* _Brano di lettura_
Ghigliottina con Meloni a Carnevale, Tarquini fa denuncia in Procura
Reggio Emilia: il caso dell’iniziativa di Casa Bettola arriverà anche a Rom: il deputato Vinci deposita un’interrogazione per chiedere lo sgombero
Reggio Emilia Un esposto in Procura e un’interrogazione parlamentare per chiedere lo sgombero di Casa Bettola. È destinato a fare discutere a lungo il caso scoppiato sabato scorso durante il carnevale di Casa Bettola, al Parco delle Caprette. Qui, una testa di carta raffigurante la presidente del Consiglio Giorgia Meloni, e gli altri leader mondiali, sono stati decapitati da una ghigliottina azionata da un ragazzo vestito da boia, con felpa nera e il volto coperto da un passamontagna e ascia in mano. La “decapitazione” della premier è stata filmata e postata in un video choc divenuto virale. Lo sdegno del mondo politico è bipartisan, dal Governo al centrosinistra.
Casa Bettola rivendica il gesto. L’episodio avviene in un momento molto caldo della negoziazione per la sede dello spazio sociale. Un momento in cui Casa Bettola avrebbe voluto scegliere il Comune come interlocutore preferenziale per la regolarizzazione degli spazi, rispetto alla Provincia, per una maggiore libertà del municipio di valorizzare gli spazi stessi dal punto di vista sociale e culturale.

* _Dati archiviati_
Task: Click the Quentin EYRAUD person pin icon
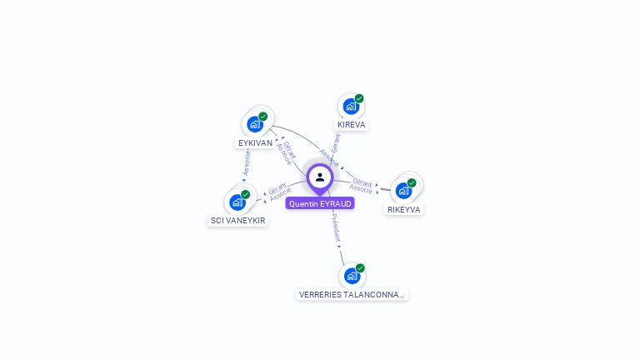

* _Esercizio 1_
Ricopia dall'articolo su Casa Bettola il passo che va da "Ghigliottina con Meloni" fino a "Governo al centrosinistra." compreso.
* _Esercizio 2_
Secondo l'articolo su Casa Bettola, in quale parco si è svolto il carnevale?

* _Spazio risposta 1_
Ghigliottina con Meloni a Carnevale, Tarquini fa denuncia in Procura
Reggio Emilia: il caso dell’iniziativa di Casa Bettola arriverà anche a Rom: il deputato Vinci deposita un’interrogazione per chiedere lo sgombero
Reggio Emilia Un esposto in Procura e un’interrogazione parlamentare per chiedere lo sgombero di Casa Bettola. È destinato a fare discutere a lungo il caso scoppiato sabato scorso durante il carnevale di Casa Bettola, al Parco delle Caprette. Qui, una testa di carta raffigurante la presidente del Consiglio Giorgia Meloni, e gli altri leader mondiali, sono stati decapitati da una ghigliottina azionata da un ragazzo vestito da boia, con felpa nera e il volto coperto da un passamontagna e ascia in mano. La “decapitazione” della premier è stata filmata e postata in un video choc divenuto virale. Lo sdegno del mondo politico è bipartisan, dal Governo al centrosinistra.

* _Spazio risposta 2_
Al Parco delle Caprette.